Development of a magnetic CAM for the computer aided tap test system

A novel magnetic cam mechanism was developed for a computer aided tap test system. It makes use of the repulsion between opposing permanent magnets and provides a simple way for position-encoding the tap test data and producing “C-scan” like images of the local stiffness. This paper describes the design and operation of the magnetic cam and presents tap test images acquired with the magnetic cam on aircraft in various field tests.

Development of Nondestructive Inspection Methods for Composite Repair

This paper describes the development and implementation of two complementary nondestructive inspection methods for repairs made on aircraft composite honeycomb structures: computer aided tap testing (CATT) and air‐coupled ultrasonic testing (AC‐UT). The CATT, being a semi‐automated and quantitative technique, is exploited to map out the interior conditions of a repaired part. The same repair is also imaged with air‐coupled ultrasound and both compared with the results from destructive sectioning.

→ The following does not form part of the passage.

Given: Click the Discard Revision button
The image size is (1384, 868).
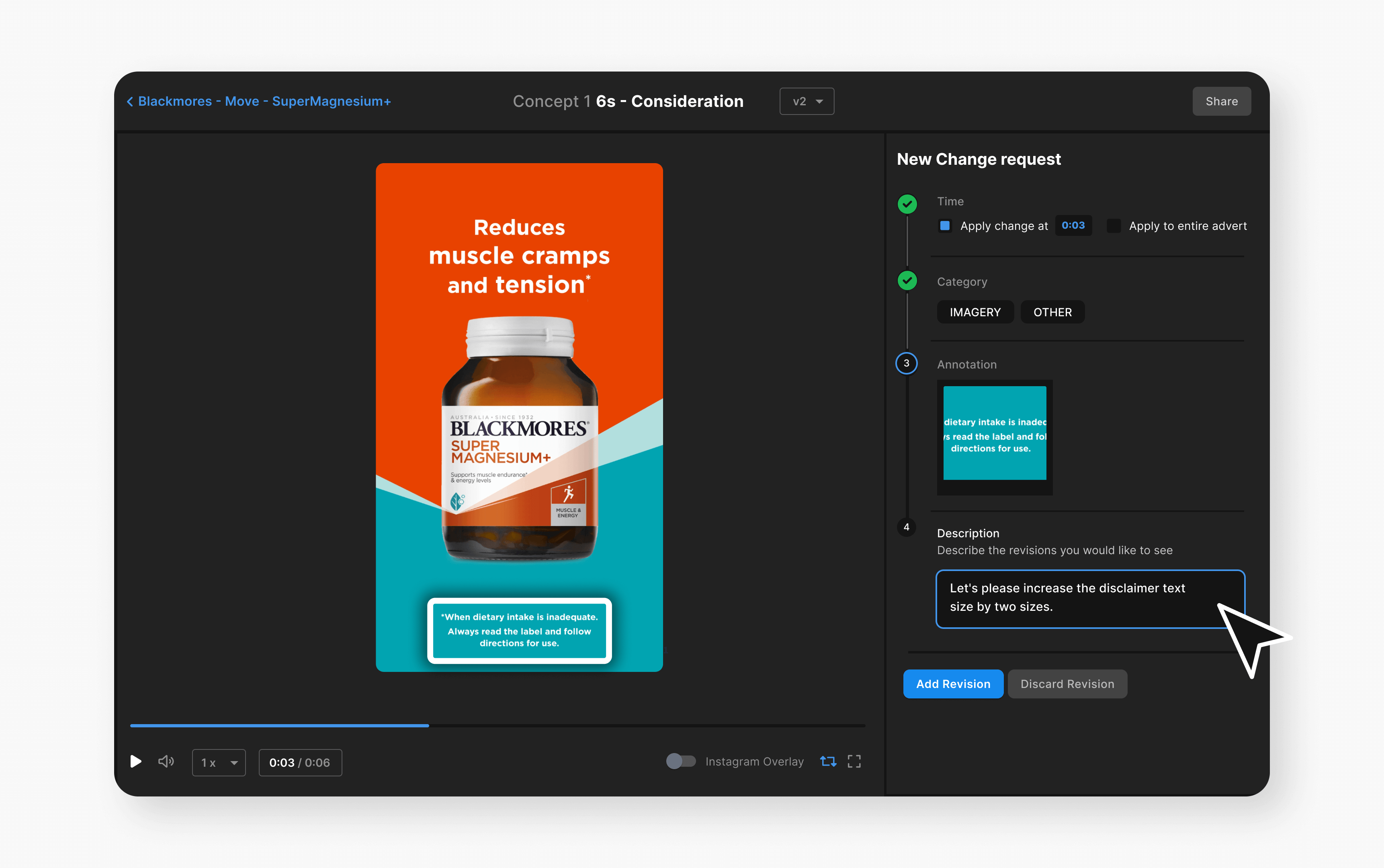Looking at the screenshot, I should click(x=1067, y=684).
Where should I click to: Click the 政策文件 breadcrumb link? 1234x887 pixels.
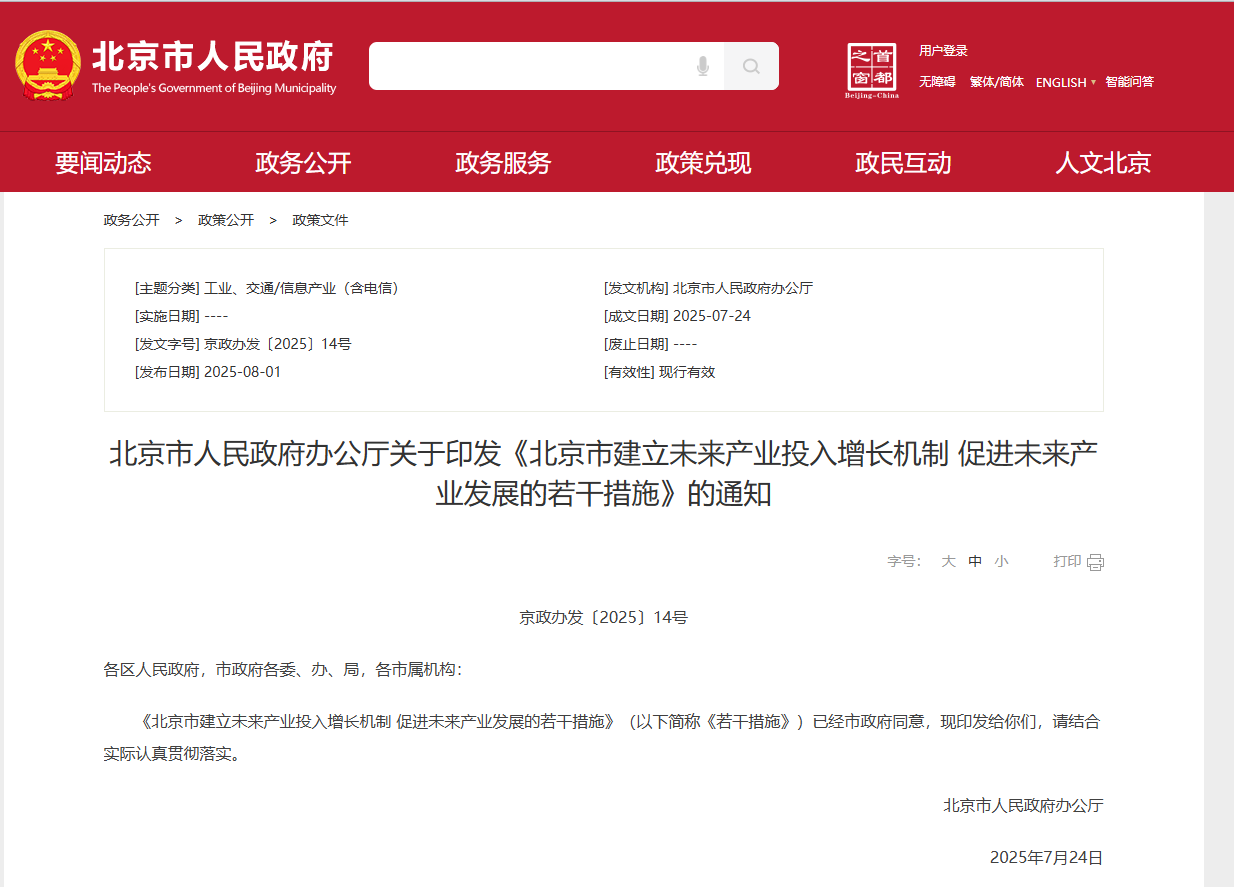click(x=320, y=220)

Imaging of flaws in composite honeycomb aircraft structures using instrumented tap test

This paper describes the development of an instrumented tap test and imaging system for the inspection of defects and damages in composite aircraft structures, especially honeycomb sandwich constructions. The resulting tap test images based on the impact duration and displayed in a C- scan format can readily reveal the shape and extent of honeycomb core damages. The images also reveal considerable detail of internal substructures such as core splices, ply build-up, and changes of foam core density. Based on a grounded-spring mechanical model, the tap scan images can be converted into images that show the quantitative changes of the local stiffness. A manual tap scan imaging system was assembled for laboratory experiments. Using actual composites parts for airplanes, impact damages and substructures were imaged. In addition, effects of the tapper mass, impactor radius, tap velocity and operator dependence were studied. A compact fieldable system is being built and an automated tapping and imaging system is also under development. The technique was compared to other similar devices currently available.